5. State five characteristics of the developing world. Discuss diversity within the developing world
on these characteristics in relation to the developed world.
1) Low Per Capita Income - The low levels of per capita income and poverty in developing countries is
due to low levels of productivity in various fields of production. The low levels of productivity in the
developing economies has been caused by dominance of low-productivity agriculture and informal
sectors in their economies, low levels of capital formation – both physical and human (education,
health), lack of technological progress, rapid population growth which are in fact the very
characteristics of the underdeveloped nature of the developing economies. By utilizing their natural
resources accelerating rate of capital formation and making progress in technology they can
increase their levels of productivity and income and break the vicious circle of poverty operating in
them. It may however be noted that after the Second World War and with getting political freedom
from colonial rule, in a good number of the underdeveloped countries the process of growth has
been started and their gross domestic product (GDP) and per capita income are increasing.

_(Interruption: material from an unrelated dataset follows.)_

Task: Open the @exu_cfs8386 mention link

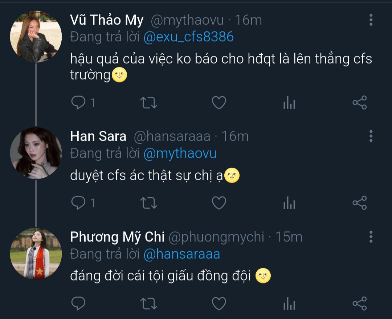Action: tap(188, 37)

2) Excessive Dependence on Agriculture - The dominance of agriculture in developing countries can be
known from the distribution of their workforce by sectors. According to estimates made by ILO given
in Table 4.1 on an average 61 per cent of workforce of low-income developing countries was
employed in agriculture whereas only 19 per cent in industry and 20 per cent in services. On the
contrary, in high income, that is, developed countries only 4 per cent of their workforce is employed
in agriculture, while 26 per cent of their workforce is employed in industry and 70 per cent in
services.
3) Low Level of Capital Formation - The low level of capital formation in a developing country is due
both to the weakness of the inducement to invest and to the low propensity and capacity to save.
The rate of saving in developing countries is low primarily because of the low level of national
income. In such an economy, the low level of per capita income limits the size of the market
demand for manufacturing output which weakens the inducement to invest. 

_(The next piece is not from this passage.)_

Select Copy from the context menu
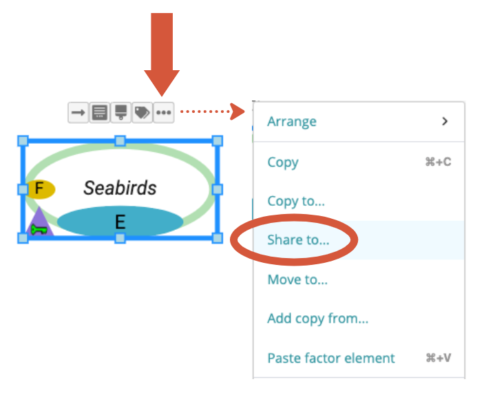The width and height of the screenshot is (486, 395). click(x=283, y=162)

4) Rapid Population Growth and Disguised Unemployment - The diversity among developing
economies is perhaps nowhere to be seen so much in evidence as in respect of the facts of their
population in respect of its size, density and growth. However, there appears to be a common
feature, namely, a rapid rate of population growth. This rate has been rising still more in recent
years, thanks to the advances in medical sciences which have greatly reduced the death rate due to
epidemics and diseases. While the death rate has fallen sharply, but there has been no
commensurate decline in birth rate so that the natural survival rate has become much larger. The
great threat of this rapid population growth rate is that it sets at sought all attempts at development
in as much as much of the increased output is swallowed up by the increased population.

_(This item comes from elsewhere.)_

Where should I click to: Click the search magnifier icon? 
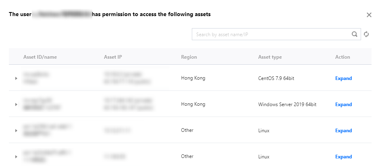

5) Lower Levels of Human Capital - education, health and skills – are of crucial importance for
economic development. In our analysis of human development index (HDI) we noted that there is
great disparity in human capital among the developing and developed countries. The developing
countries lack in human capital that is responsible for low productivity of labor and capital in them.
Lack of education manifests itself in lower enrollment rate in primary, secondary and tertiary
educational institutions which impact knowledge and skills of the people. Lower levels of education
and skills are not conducive for the development of new industries and for absorbing new
technologies to achieve higher levels of production. Besides, lack of education and skills makes
people less adaptable to change and lowers the ability to organized and manage industrial
enterprises. Further, in countries like India, advantage of demographic dividend can be taken only if
the younger persons can be educated, healthy and equipped with appropriate skills so that they can
be employed in productive activities.